## Bagian Teks
========================================================================

Kamis, 26 Januari 2017

PEMBIAYAAN MUDHARABAH DALAM PERBANKAN SYARIAH

PEMBIAYAAN MUDHARABAH DALAM PERBANKAN SYARIAH
Andi Adzan Irzan
01133051

Ekonomi Syariah



ABSTRACT :
Bentuk penyaluran dana yang ditujukan untuk kepentingan investasi dalam perbankan islam dapat dilakukan berdasarkan akad mudharabah. Pembiayaan mudharabah merupakan ciri khas dari ekonomi syariah, yang lebih mengedepankan hubungan kerja sama antara dua atau lebih pihak. Konsep mudharabah bukan merupakan turunan dari konsep ekonomi konvensional.
Dalam pembiayaan mudharabah, bank bertindak sebagai shahibul maal yang menyediakan dana dengan fungsi sebagai modal kerja, dana nasabah sebagai mudharib (pengelola) dalam kegiatan usahanya. Dalam tulisan ini akan dikaji tentang pembiayaan mudharabah dalam perbankan syariah.
Kata kunci: pembiayaan, perbankan syariah, mudharabah.



PENDAHULUAN
Munculnya bank syari’ah maka propogandanya dikatakan sebagai bank bagi hasil. Hal ini dilakukan untuk membedakan bank syari’ah dangan bank konvensional yang beroperasional dengan sistem bunga. Namun praktik bank syari’ah belum sepenuhnya menggunakan sistem bagi hasil. Karena selain sistem bagi hasil masih ada sistem jual beli, sewa menyewa. Dengan demikian, bank syari’ah memiliki ruang gerak produk yang lebih luas dibandingkan dengan bank konvensional.

========================================================================

## Bagian Data
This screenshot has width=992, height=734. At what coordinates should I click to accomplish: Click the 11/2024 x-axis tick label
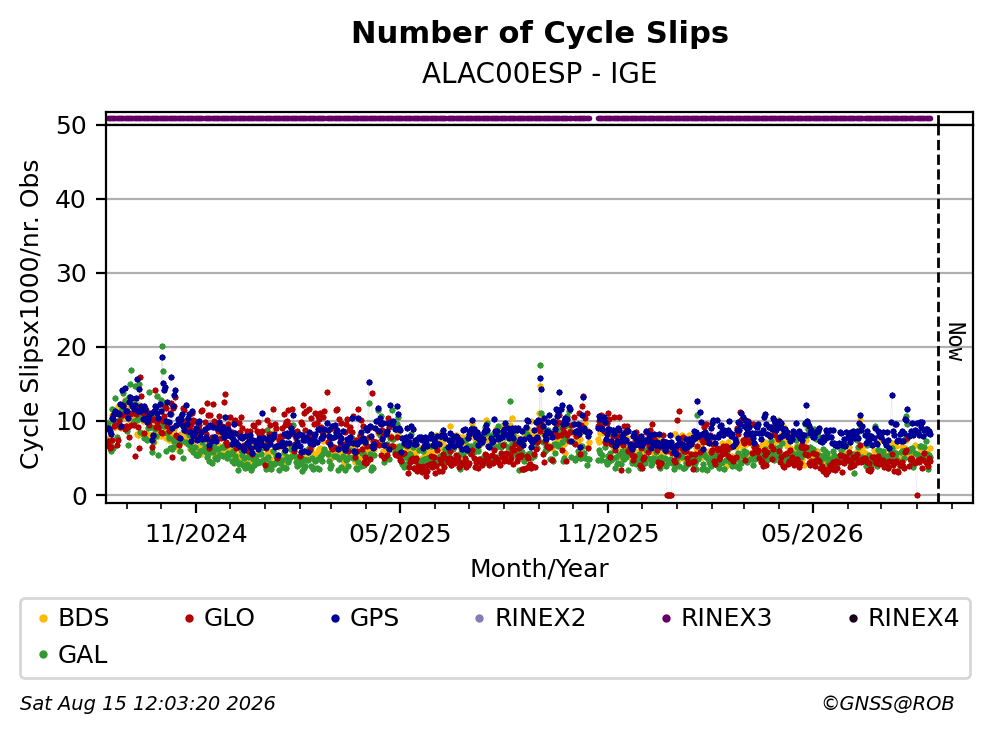(196, 534)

========================================================================

## Tugas Anda
1) Jawab pertanyaan berikut berdasarkan teks tentang pembiayaan mudharabah:
(a) Dalam pembiayaan mudharabah, bank bertindak sebagai apa?
(b) Selain sistem bagi hasil, sistem apa saja yang disebut masih ada dalam praktik bank syari’ah?
(c) Apa saja kata kunci yang dicantumkan?
2) Lanjutkan teks tentang pembiayaan mudharabah, dimulai setelah kalimat terakhirnya.

## Jawaban per Tugas
1)
(a) Shahibul maal, yaitu pihak yang menyediakan dana dengan fungsi sebagai modal kerja.
(b) Sistem jual beli dan sewa menyewa.
(c) Pembiayaan, perbankan syariah, mudharabah.

2)
Dalam operasional bank Syariah, mudharabah merupakan salah satu bentuk akad pembiayaan yang akan diberikan kepada nasabahnya. Sistem dari mudharabah ini merupakan akad kerja sama usaha antara dua pihak dimana pihak pertama menyediakan seluruh modal, sedangkan pihak lainnya menjadi pengelola. Keuntungan usaha dibagi menurut kesepakatan yang dituangkan dalam kontrak. Dalam penentuan kontraknya, harus dilakukan diawal ketika akan memulai akad mudharabah tersebut.
Prinsip bagi hasil merupakan karakteristik umum dan landasan dasar bagi operasional bank syari’ah secara keseluruhan. Secara syari’ah prinsip berdasarkan pada kaidah mudharabah akan berfungsi sebagai mitra baik dengan penabung demikian juga dengan pengusaha yang meminjam dana.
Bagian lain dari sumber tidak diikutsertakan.